How did this happen?

Parenti said that a severe drought in Russia, the worst to hit that country in 100 years, wiped out much of that nation's grain harvest. Russia cut off its wheat exports, which helped drive up food prices around the world. In Egypt, food prices rose 20 percent, on top of prices that were already too high for a country in which most of its citizens can't afford to buy food.

Are we as a planet doomed to an endless loop of violence fueled by climate change?

Parenti said that the science points to a scenario in which it is already too late to reduce the amount of greenhouse gases entering the atmosphere, causing the planet to get steadily warmer and the extremes in weather to get worse.

All that can be done is to minimize the damage done by climate change, he said.

“The main source of greenhouse gases is human activity, and we have to drastically cut carbon emissions in the next 30 years,” said Parenti. “That's not enough time to completely transform our society, so we have to avoid pie-in-the-sky solutions.”

“This is not an economic problem, and it is not a technological problem,” he continued. “It is a political problem. We don't have the will to make changes happen.”

While Congress has failed to pass comprehensive climate legislation, Parenti said, there is enough legislation already on the books to regulate greenhouse emissions. He also advocates a bigger role for the U.S. government to create a market for renewable energy.

“The federal government accounts for one-third of the gross domestic product,” he said. “It can use its tremendous buying power to create markets for clean energy such as solar, wind, hydropower, and electric vehicles. This would have a tremendous impact on the private sector because it would drive down the cost of clean energy and speed the transition away from fossil fuels.”

He realizes that even these proposals seem out of reach in today's political climate, but he said it has to be done. The problem is that “there's no adult supervision” in Washington.

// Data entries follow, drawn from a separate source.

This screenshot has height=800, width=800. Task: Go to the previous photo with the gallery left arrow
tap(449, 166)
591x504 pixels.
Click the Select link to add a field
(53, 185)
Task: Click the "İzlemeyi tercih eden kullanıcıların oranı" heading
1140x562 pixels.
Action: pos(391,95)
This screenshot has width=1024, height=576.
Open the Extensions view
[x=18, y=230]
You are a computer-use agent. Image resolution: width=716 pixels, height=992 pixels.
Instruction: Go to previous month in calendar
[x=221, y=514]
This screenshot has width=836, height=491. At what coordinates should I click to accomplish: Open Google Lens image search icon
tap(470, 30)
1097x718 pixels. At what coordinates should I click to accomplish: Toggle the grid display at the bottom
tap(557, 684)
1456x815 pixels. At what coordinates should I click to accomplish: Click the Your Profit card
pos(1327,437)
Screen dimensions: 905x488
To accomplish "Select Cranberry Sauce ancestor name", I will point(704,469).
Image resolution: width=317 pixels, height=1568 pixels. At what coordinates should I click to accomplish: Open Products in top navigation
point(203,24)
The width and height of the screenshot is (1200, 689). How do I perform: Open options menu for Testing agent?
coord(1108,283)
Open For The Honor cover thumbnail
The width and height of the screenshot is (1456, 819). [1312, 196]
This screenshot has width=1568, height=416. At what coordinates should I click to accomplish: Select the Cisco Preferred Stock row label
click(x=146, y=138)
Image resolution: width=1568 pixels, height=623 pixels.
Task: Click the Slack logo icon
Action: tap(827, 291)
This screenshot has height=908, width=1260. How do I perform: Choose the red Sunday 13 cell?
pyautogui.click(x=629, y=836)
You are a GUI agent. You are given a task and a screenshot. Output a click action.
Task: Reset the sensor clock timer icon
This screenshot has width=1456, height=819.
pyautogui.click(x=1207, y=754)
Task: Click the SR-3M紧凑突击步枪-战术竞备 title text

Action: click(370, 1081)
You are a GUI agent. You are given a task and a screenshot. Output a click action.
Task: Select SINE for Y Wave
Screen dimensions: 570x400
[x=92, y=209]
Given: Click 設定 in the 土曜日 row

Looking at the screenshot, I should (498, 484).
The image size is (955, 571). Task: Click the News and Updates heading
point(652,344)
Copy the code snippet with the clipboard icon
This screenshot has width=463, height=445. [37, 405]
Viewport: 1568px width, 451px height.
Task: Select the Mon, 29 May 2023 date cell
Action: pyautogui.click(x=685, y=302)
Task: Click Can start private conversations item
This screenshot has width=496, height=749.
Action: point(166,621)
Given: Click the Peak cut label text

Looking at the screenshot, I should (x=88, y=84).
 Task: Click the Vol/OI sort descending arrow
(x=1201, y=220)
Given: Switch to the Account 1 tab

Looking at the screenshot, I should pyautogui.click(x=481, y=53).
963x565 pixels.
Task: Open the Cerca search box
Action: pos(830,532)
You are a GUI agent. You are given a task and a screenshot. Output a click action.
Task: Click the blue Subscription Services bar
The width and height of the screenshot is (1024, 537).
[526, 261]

With the end of the Cold War and the defeat of the American left as a political force in the United States, Parenti said, there is no longer a countervailing force that can rein in the greed of the elites, which he said has led to a “smash-and-grab” style of capitalism and government.

“We don't want to be the generation that catches the final curtain on civilization,” he said. “We know it can't last forever, but we'd at least like it to last a little bit longer.”